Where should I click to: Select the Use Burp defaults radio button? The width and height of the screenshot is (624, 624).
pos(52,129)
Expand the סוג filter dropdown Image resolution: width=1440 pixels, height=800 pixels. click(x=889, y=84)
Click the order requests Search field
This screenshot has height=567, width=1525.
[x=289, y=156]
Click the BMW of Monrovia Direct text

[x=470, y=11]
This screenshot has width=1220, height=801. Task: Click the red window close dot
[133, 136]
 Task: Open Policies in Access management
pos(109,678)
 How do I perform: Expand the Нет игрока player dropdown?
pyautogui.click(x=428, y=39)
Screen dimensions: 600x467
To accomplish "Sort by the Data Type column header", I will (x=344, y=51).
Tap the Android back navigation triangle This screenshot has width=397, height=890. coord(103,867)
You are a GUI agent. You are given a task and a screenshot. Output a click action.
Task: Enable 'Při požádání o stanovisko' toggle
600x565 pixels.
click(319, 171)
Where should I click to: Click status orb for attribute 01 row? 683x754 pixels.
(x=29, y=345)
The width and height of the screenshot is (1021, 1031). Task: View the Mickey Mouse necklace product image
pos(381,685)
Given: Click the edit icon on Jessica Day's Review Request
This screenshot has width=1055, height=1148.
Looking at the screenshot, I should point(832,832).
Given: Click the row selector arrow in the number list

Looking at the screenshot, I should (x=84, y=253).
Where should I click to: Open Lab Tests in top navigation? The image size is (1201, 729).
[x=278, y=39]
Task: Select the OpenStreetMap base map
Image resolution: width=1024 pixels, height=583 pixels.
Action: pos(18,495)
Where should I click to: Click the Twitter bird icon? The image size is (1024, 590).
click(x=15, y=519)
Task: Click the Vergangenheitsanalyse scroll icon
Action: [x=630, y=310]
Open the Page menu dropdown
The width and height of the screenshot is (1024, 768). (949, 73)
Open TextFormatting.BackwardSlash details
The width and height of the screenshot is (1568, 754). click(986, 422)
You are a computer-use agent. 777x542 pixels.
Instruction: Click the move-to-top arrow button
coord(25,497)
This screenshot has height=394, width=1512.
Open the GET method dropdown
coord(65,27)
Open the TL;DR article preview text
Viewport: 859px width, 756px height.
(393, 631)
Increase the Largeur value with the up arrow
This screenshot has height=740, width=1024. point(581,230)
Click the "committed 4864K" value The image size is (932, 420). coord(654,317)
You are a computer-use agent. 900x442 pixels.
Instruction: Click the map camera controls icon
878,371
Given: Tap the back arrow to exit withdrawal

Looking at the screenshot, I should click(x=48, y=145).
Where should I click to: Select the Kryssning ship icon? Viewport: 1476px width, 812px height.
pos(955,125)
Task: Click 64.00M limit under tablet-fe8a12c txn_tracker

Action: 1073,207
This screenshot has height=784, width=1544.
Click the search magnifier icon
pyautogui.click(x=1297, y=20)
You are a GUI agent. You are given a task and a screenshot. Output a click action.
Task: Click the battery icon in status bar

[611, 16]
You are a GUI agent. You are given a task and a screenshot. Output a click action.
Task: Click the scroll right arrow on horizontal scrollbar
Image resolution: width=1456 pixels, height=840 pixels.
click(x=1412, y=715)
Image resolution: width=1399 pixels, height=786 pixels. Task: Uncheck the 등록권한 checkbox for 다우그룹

------------------------

The task: Lines above holding "computer": give their count, nothing more.

Exercise answer: 2